Source document.
╔══
Building Resilience in Eating Disorder Recovery

Resilience is the ability to bounce back when bad things happen to you. Resilient people can cope with stress or crisis and adapt as needed to difficult situations. It doesn’t mean you don’t feel the punch or go down for the count. It means you have the capacity to pick yourself up, dust yourself off and start again, perhaps learning from what went wrong, and ending up stronger when the next setback occurs.

If you have an eating disorder, you probably don’t have as much resilience as you need. It doesn’t take much to throw you off and it’s hard to rebound. In fact, your eating disorder symptoms represent how you’re trying to fill in for missing resilience. Recovery is fundamentally a process of building in the skills and capacities that help create this missing resilience. This makes recovery a great opportunity: If you continue working on recovery after your symptoms have diminished, you’re likely to emerge from your eating disorder stronger than when you started! You will also have greater protection from other psychological woes  such as depression, anxiety or addictions.

In Eating Disorders for Dummies, I identify vulnerability factors that put a person more at risk for developing an eating disorder (pp. 61–68). In recovery, we can identify “resilience factors,” that is, strengths and capacities that make you less at risk for an eating disorder, less likely to relapse. As you will see, resilience involves developing a good balance of external and internal resources. Resilience factors include:

  • The capacity to connect with others Loving, caring relationships are valuable buffers to the slings and arrows of outrageous fortune. It’s important to know how to create and nurture such relationships and to call on them for support in times of distress. For many people with eating disorders, learning how to establish trust and feel safe in such relationships is a very healing part of recovery.
  • Emotion management skills Learning to manage uncomfortable feelings is a key recovery competency. Emotion management includes the skills of self–soothing, the ability to center or ground yourself, and the capacity to tolerate uncomfortable emotions or experiences even when you can’t do anything to make them better.
  • Efficacy, competence Being effective and competent is already in overdrive for many of you with eating disorders. For others, a sense of floundering in life is one more experience of being you that keeps the eating disorder going. For example, turning to dieting for missing structure and rules is usually a set–up for the next round of eating disorder symptoms. Becoming more effective and competent in managing your life includes being able to self–reflect, to delay gratification, to contain impulses, to develop and follow through on personal goals and to be a self–starter.  These capacities add up to feelings of independence and confidence that you can rely on yourself when necessary.
  • Flexibility Flexibility includes being able to role with the punches, change course as life events demand, and accept when pursuit of perfection is undermining your quality of life. To be flexible doesn’t mean caving in or being weak; it means being able to adapt. It includes expecting change as part of living. Flexibility also involves the willingness to let go of habitual ways of thinking or responding and to experiment with new approaches.
╚══
Task directions. Retype the passage on resilience in eating disorder recovery word for word, from "If you have" to "anxiety or addictions.".

Information given.
╔══
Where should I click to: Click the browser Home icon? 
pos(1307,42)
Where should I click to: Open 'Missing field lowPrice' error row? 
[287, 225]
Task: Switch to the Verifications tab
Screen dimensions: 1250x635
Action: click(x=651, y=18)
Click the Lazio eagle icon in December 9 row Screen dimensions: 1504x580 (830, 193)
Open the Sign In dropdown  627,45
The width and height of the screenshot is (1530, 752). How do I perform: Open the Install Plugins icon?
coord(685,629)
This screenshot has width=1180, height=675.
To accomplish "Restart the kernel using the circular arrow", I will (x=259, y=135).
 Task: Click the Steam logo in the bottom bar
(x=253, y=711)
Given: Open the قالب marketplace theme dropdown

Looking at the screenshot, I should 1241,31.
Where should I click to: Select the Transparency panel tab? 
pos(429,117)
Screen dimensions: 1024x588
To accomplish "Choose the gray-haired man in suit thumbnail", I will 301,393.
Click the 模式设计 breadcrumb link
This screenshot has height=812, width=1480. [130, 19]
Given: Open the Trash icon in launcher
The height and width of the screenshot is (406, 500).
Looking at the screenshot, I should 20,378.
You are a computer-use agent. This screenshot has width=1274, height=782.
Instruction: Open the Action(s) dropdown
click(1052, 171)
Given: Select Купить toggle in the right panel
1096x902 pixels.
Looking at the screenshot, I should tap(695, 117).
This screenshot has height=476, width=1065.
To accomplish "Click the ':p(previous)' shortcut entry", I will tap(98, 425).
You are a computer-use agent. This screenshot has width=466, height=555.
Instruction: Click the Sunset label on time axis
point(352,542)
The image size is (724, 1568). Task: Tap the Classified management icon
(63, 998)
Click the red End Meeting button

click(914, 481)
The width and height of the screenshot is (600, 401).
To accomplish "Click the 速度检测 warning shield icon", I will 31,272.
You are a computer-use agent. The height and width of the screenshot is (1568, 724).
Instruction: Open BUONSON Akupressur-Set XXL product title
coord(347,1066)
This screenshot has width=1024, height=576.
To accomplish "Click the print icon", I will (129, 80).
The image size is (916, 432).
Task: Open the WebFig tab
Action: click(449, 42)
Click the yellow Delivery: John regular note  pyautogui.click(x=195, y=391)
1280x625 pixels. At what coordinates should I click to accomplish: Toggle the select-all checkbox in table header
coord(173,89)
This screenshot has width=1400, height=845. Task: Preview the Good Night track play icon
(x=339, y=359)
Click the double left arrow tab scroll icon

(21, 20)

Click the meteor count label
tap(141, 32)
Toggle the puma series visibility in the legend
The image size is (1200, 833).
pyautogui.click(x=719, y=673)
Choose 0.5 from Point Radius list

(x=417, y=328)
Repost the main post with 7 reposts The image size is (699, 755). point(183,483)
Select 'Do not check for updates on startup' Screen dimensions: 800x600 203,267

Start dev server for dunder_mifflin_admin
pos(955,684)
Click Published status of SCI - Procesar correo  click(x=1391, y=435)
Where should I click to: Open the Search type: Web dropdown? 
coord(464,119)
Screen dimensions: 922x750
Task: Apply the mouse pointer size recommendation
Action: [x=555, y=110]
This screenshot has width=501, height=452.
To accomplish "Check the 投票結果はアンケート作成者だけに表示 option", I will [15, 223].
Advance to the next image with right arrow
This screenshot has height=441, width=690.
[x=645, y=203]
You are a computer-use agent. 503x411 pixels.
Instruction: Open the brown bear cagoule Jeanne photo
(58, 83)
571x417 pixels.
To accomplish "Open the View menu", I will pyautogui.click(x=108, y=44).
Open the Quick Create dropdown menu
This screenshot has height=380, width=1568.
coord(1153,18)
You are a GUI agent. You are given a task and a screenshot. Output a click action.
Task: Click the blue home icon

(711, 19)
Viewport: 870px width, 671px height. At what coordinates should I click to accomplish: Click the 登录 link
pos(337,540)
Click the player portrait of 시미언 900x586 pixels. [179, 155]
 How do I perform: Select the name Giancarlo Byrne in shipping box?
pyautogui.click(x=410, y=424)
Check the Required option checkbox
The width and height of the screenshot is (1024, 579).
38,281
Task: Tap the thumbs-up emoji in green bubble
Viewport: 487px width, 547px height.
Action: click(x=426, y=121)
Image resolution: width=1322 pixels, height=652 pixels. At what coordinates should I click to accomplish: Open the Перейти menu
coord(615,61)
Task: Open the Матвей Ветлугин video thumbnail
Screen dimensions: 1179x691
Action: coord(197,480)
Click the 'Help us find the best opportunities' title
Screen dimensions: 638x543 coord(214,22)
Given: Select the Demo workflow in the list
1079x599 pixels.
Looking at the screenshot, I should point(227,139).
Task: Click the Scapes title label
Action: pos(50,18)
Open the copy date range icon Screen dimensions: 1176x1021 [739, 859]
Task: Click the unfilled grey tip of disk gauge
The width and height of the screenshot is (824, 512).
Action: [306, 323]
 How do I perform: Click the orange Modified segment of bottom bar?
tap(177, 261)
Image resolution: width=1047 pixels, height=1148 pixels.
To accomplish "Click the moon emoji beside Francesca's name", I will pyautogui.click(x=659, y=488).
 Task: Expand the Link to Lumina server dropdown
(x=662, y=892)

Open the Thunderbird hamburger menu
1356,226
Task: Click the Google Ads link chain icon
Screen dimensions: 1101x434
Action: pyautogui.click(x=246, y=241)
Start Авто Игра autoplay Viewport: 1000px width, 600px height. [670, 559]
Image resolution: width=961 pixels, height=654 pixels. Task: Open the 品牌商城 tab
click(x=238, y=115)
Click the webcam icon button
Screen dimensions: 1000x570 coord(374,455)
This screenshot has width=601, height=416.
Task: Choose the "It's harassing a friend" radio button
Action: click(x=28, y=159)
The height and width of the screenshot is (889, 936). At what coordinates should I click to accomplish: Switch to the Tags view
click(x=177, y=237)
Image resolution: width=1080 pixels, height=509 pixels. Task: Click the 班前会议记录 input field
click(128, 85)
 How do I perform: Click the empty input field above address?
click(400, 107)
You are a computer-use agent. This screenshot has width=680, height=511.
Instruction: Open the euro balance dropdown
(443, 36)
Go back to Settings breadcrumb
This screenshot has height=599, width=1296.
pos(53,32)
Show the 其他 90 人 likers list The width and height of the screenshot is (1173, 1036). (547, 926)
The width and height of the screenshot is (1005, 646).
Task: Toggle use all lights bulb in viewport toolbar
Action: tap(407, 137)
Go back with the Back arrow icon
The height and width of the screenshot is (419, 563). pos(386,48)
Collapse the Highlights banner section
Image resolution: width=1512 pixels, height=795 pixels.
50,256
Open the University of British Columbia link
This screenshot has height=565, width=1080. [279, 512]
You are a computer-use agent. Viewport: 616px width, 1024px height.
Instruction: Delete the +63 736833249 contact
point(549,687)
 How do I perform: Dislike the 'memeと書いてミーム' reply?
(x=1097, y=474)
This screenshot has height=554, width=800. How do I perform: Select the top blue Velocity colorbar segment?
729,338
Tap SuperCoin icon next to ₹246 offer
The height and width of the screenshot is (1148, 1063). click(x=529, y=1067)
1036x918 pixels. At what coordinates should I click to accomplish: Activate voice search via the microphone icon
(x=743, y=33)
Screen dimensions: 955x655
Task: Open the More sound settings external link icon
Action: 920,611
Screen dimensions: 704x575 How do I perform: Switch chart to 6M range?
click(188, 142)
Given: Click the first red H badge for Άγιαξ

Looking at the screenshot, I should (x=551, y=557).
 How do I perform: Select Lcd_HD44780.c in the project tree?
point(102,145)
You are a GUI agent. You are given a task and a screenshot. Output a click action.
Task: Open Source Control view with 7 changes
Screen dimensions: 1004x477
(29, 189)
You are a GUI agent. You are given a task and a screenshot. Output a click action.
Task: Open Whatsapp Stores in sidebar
╚══
Solution to this task.
If you have an eating disorder, you probably don’t have as much resilience as you need. It doesn’t take much to throw you off and it’s hard to rebound. In fact, your eating disorder symptoms represent how you’re trying to fill in for missing resilience. Recovery is fundamentally a process of building in the skills and capacities that help create this missing resilience. This makes recovery a great opportunity: If you continue working on recovery after your symptoms have diminished, you’re likely to emerge from your eating disorder stronger than when you started! You will also have greater protection from other psychological woes  such as depression, anxiety or addictions.